Consumers v Counterfeits, A Right to (an) Original
When we think of fakes and copies, our minds each produce different thoughts and images, depending on our cultural references. Many of us would think of cheap and obvious items sold in situations far from those where we buy originals.
These continue to exist, and are the most noticeable, but over time the range and sophistication of what is copied and how it is sold has increased. Today credible counterfeits of mundane objects are regularly found at borders or in supply chains. The most recent examples I have heard from enforcement agents at conferences have been fake eggs (never seen a chicken) and fake office sprinkler systems.
As consumers, we rely on labelling and certification to provide us with information. We often skip over looking at these because of our trust in the brand. When that is simply copied at the point of manufacture, that lie is perpetuated all the way to delivery. It is not a logical necessity that a fake does not conform to these descriptions. It is simply a product of experience. Fakers have been cutting corners to increase profit for centuries. Some of them have ulterior motives for being in the business of making or supplying fakes.
When it comes to software, credible fake packages and especially PC systems already installed with illegal copies have been sold to unsuspecting customers, as well as willing ones, for many years.
I’ve spent nearly 12 years working in a team that targets the suppliers of these. The sophistication of the packaging and the chains of supply have changed over that time (see here), but the most significant change in recent times has been the feedback consumers now get for Microsoft software through periodic validation. As we uncover different scams we are able to update our systems and inform customers who have been affected. This in turn is leading to more feedback from customers. Consumers are complaining about being sold illegally copied software. They wanted an original. They paid for an original. They have a right to an original.
“Wait” I hear you say. This is software. Surely with software it should be a perfect copy every time? It’s a digital work. It was born to be copied. Doesn’t “original” simply mean “paid for” here?

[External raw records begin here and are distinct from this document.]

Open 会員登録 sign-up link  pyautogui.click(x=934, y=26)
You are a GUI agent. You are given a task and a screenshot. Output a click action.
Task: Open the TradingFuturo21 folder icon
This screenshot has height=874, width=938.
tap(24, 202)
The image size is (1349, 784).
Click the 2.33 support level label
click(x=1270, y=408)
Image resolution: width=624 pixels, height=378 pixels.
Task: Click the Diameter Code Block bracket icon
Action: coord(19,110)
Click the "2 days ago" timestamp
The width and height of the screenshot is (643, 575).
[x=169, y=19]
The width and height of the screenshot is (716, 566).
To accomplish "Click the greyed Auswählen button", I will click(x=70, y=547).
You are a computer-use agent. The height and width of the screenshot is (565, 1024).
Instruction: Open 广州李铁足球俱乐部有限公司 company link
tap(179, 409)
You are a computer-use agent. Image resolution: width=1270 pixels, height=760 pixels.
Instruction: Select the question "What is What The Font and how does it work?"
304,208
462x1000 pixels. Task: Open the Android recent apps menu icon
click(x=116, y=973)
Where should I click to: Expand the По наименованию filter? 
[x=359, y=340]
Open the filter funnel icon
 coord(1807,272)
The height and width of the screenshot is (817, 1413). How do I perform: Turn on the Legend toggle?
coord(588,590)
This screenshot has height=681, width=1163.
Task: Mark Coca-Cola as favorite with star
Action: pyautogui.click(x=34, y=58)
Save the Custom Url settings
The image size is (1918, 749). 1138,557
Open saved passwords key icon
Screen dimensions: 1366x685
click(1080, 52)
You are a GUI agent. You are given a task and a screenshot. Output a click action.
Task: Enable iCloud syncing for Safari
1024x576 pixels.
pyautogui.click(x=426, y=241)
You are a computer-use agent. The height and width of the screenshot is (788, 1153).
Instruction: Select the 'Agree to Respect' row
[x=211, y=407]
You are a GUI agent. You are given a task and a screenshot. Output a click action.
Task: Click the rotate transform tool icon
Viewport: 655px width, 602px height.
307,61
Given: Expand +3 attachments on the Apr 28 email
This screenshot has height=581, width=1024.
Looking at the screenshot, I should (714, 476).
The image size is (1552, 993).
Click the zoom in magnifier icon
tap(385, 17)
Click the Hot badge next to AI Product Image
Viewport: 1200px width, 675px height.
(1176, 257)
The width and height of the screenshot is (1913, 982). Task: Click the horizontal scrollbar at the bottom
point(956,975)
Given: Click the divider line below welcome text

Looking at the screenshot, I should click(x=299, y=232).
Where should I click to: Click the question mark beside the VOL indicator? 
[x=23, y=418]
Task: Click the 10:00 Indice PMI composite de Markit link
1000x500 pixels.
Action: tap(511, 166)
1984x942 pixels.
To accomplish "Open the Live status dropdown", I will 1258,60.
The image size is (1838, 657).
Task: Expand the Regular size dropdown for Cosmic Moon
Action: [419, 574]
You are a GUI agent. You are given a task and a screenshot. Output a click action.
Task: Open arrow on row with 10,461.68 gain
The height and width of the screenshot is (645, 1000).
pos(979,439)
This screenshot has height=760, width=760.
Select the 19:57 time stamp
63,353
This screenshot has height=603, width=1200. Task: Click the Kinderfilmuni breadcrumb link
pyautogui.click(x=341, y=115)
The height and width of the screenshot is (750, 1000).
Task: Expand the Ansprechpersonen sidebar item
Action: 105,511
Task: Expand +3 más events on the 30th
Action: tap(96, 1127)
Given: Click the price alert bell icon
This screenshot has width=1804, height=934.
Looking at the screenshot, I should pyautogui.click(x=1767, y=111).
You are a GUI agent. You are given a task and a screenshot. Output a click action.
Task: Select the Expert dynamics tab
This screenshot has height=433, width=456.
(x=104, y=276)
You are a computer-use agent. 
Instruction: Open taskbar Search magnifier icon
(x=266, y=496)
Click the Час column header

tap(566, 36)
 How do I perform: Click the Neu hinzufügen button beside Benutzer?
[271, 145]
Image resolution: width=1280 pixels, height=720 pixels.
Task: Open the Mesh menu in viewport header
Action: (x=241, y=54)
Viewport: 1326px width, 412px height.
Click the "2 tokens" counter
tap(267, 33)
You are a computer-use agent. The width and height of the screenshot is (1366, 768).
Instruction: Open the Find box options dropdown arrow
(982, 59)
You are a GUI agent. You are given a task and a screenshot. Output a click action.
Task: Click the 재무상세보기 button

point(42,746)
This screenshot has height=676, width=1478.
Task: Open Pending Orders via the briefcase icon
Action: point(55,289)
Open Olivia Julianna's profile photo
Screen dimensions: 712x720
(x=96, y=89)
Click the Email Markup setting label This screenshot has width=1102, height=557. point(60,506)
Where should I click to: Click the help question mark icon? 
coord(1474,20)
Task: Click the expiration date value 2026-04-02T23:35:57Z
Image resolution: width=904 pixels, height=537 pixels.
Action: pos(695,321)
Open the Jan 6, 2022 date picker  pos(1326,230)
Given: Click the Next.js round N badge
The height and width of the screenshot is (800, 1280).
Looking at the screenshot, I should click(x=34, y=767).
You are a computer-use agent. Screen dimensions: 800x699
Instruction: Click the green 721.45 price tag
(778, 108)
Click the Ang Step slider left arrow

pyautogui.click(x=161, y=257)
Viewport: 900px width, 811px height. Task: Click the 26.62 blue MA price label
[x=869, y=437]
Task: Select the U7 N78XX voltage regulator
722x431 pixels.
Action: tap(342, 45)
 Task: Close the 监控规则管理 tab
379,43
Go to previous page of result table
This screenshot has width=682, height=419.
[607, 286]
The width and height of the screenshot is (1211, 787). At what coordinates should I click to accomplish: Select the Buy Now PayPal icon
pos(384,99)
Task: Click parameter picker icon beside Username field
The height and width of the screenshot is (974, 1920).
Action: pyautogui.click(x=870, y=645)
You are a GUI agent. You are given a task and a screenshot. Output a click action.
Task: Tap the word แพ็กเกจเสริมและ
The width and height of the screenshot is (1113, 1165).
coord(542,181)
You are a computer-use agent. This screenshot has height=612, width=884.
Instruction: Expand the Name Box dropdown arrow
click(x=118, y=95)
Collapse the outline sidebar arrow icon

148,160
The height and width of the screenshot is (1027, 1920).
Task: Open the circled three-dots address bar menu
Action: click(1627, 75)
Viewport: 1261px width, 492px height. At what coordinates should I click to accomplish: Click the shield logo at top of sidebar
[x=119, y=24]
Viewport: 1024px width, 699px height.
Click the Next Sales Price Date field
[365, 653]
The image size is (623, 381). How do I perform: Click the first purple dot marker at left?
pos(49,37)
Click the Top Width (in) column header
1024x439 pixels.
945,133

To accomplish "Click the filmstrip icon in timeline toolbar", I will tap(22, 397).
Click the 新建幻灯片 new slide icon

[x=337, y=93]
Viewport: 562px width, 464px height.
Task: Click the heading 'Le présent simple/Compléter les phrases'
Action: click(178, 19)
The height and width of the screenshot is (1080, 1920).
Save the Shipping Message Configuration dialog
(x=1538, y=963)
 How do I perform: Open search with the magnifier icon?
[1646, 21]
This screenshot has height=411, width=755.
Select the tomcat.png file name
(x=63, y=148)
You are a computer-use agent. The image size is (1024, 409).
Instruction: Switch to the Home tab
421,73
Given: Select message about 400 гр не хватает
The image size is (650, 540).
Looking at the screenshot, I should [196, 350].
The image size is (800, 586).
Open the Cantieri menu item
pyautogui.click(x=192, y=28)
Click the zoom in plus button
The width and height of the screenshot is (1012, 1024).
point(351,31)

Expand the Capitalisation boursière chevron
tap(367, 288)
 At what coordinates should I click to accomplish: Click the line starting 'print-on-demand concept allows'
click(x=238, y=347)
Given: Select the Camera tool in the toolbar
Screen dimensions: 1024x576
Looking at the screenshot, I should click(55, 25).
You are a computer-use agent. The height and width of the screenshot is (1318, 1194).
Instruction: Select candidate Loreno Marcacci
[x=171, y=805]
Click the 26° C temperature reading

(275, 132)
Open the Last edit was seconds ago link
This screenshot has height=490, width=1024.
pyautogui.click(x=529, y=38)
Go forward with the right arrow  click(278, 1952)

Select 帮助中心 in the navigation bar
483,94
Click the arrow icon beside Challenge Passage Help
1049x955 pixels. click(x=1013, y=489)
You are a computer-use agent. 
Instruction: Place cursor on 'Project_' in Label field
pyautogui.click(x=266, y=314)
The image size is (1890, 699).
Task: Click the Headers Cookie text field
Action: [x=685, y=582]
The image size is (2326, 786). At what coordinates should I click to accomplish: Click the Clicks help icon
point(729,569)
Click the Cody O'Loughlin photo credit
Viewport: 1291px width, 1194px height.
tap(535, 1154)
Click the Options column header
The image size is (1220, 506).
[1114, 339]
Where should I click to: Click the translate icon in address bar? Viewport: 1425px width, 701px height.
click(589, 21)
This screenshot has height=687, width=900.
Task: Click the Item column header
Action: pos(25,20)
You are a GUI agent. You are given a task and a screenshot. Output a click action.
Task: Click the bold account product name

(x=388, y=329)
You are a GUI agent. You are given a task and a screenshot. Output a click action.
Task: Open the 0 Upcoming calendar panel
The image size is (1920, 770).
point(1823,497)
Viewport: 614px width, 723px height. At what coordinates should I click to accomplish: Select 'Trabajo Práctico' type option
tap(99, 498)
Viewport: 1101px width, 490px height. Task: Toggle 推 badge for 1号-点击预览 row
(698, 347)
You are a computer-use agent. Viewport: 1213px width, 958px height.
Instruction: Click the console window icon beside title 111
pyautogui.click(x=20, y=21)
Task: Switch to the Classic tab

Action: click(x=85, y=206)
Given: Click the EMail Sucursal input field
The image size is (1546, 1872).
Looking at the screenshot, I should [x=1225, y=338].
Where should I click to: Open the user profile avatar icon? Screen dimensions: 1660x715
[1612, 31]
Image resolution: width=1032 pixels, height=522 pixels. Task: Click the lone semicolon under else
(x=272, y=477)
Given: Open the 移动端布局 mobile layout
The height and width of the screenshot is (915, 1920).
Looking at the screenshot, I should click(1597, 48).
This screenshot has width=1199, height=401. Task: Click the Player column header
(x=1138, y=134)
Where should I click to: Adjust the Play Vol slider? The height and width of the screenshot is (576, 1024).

Well, no, or at least often not. Groups alter the code to create versions which try to avoid detection, add code or leave access open for their own purposes. Alex Kochis has been blogging on what his technical team has found over the last three and a half years here. These altered versions are not just posted in places you’d expect to find pirate copies. They are also used in convincing counterfeits and used by some people that build or repair PC systems. When the PC builder pulls a copy from the internet or downloads a product key he exposes all his customers to the malware he risks picking up, such as the one described here, or described in research here. Security is a process, but creating end to end trust in that process ought to start with the software itself.
Last week we highlighted these complaints and our response, as well as the tools and support we give our customers, with a consumer action day. You can read stories from around the world here. There is a vibrant discussion about fakes in European society today, and hopefully these examples will help to inform that debate by highlighting that the sale of illegally copied software is a consumer fraud issue worth taking as seriously as the impact on the industry, economy and jobs. It is not an either/or situation.